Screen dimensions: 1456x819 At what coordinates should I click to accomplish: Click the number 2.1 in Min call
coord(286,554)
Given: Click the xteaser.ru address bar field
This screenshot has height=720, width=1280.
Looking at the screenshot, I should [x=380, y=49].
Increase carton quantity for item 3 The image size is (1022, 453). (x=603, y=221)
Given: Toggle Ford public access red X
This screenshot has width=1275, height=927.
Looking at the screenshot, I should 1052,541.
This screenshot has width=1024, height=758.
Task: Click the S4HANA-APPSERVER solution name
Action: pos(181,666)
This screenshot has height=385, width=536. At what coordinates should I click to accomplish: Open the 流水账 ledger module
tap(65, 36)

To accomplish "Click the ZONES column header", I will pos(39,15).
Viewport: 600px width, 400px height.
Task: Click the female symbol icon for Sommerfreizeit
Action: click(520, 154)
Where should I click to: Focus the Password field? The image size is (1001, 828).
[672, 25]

● **TO DO**
Which lines in the listing hold the word "Given"? Copy them out.

● **FINISHED TASK**
Given: Click the xteaser.ru address bar field
Given: Toggle Ford public access red X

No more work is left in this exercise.